Вошел председатель райисполкома Иван Фомич Руденко — в одной гимнастерке, без фуражки — перебежал через двор. Райсовет помещался рядом, в соседнем доме.
— Здорово, Виктор Семенович! С приездом! Гляжу в окно — знакомая фигура поднимается по ступенькам. Не догулял?
— Привет, Фомич. Не догулял.
Руденко посмотрел на хмурое, рассерженное лицо Борзова, на нервно покусывающего мундштук папиросы Мартынова.
— С места в карьер, что ли, заспорили? Может, помешал?
— Нет. — Борзов вышел из-за стола, не глядя на Руденко, подвинул ему стул. — Садись. Ну, продолжай, Мартынов.
— А что мне продолжать. — Мартынов затушил окурок в пепельнице и встал. — Как член бюро, голосую против. — Обратился к Руденко: — Предлагает дать девятую группу Опёнкину и другим, кто выполнил.
— Ну-ну… — неопределенно протянул Руденко. — Это надо подумать…
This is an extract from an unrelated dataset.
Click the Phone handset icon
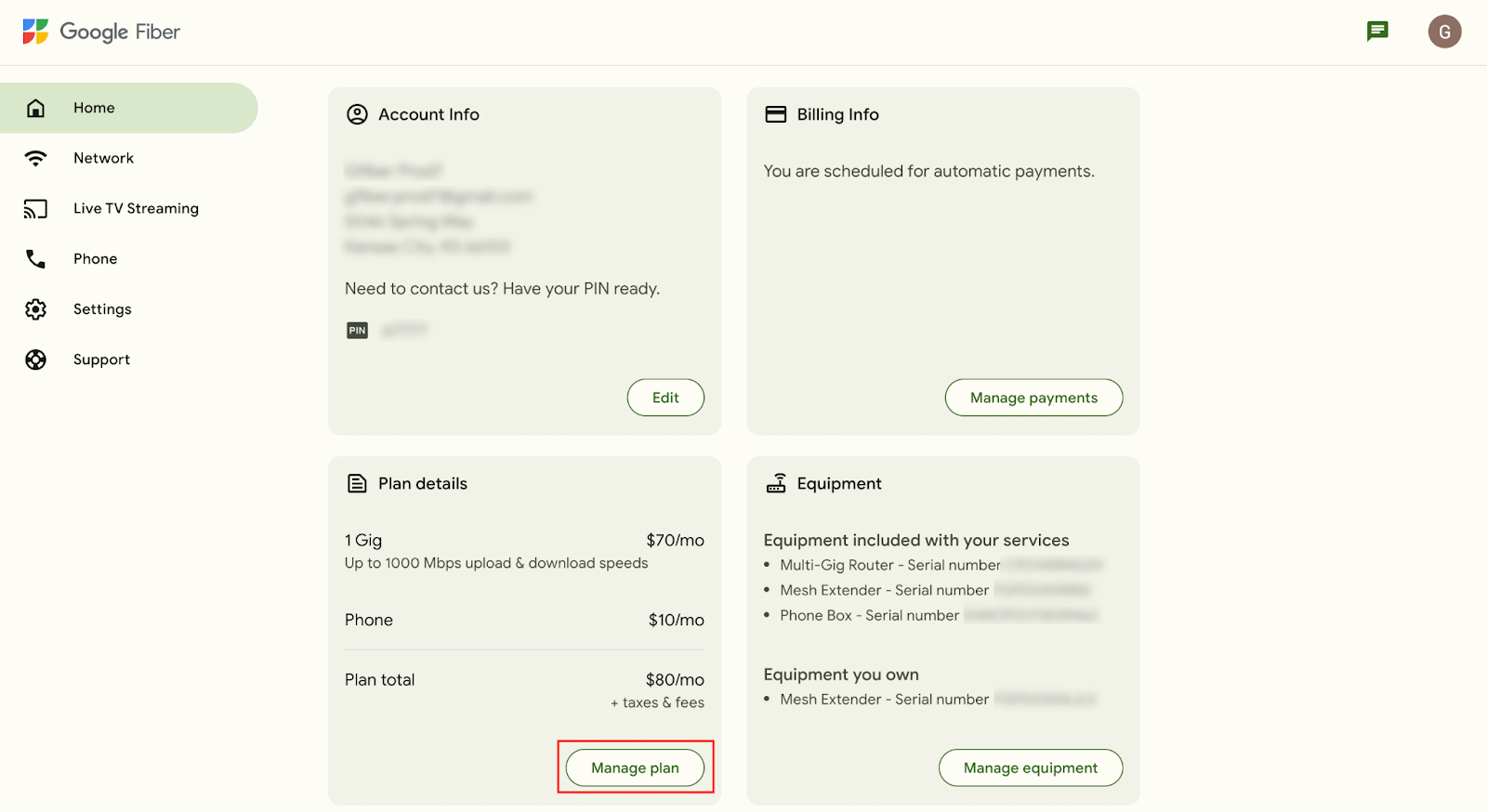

— Чтоб и в тех колхозах, где люди честно трудились и где работали через пень-колоду, на трудодни хлеба осталось поровну!.. Я тоже знаю, Виктор Семеныч, что стране нужен хлеб, — продолжал Мартынов. — И план районный мы обязаны выполнить. Но можно по-разному выполнить. Можно так выполнить, что хоть и туго будет потом кое-где с хлебом, но люди поймут, согласятся: да, это и есть советская справедливость. У наших агитаторов будет почва под ногами, когда они станут с народом говорить: «Что заработали, то и получайте». И пусть рядом, во «Власти Советов», люди втрое больше хлеба получат! И нужно строить на этом политику! А можно так выполнить, что… — Мартынов махнул рукой, заходил по кабинету.
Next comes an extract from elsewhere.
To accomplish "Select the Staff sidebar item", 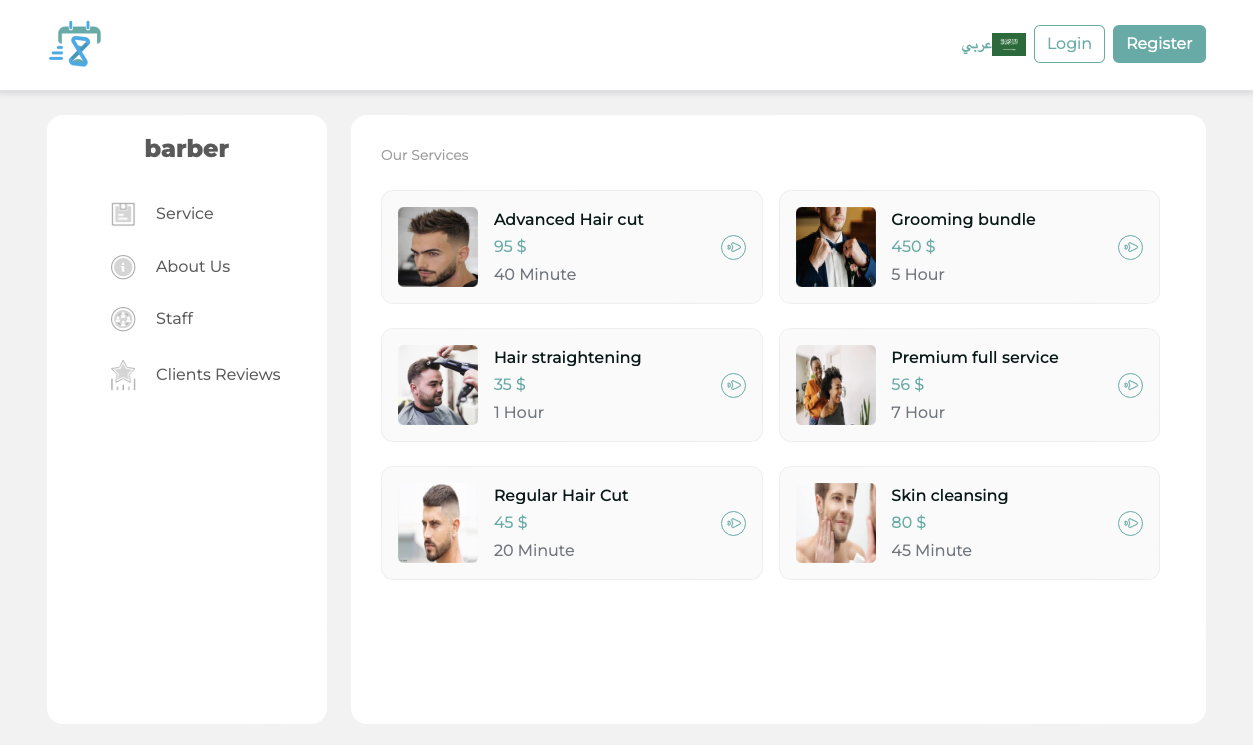I will coord(174,318).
— Да, Виктор Семеныч, как бы не зарезать ту курочку, что несет золотые яички, — сказал Руденко.
Борзов сел опять за стол.
— Хорошо. Подсчитаем, что мы можем вывезти из других колхозов, не трогая этих. — Провел пальцем по первой графе с наименованиями колхозов. — Какой возьмем? Ну, вот «Рассвет». Сколько у них есть на сегодняшний день намолоченного зерна?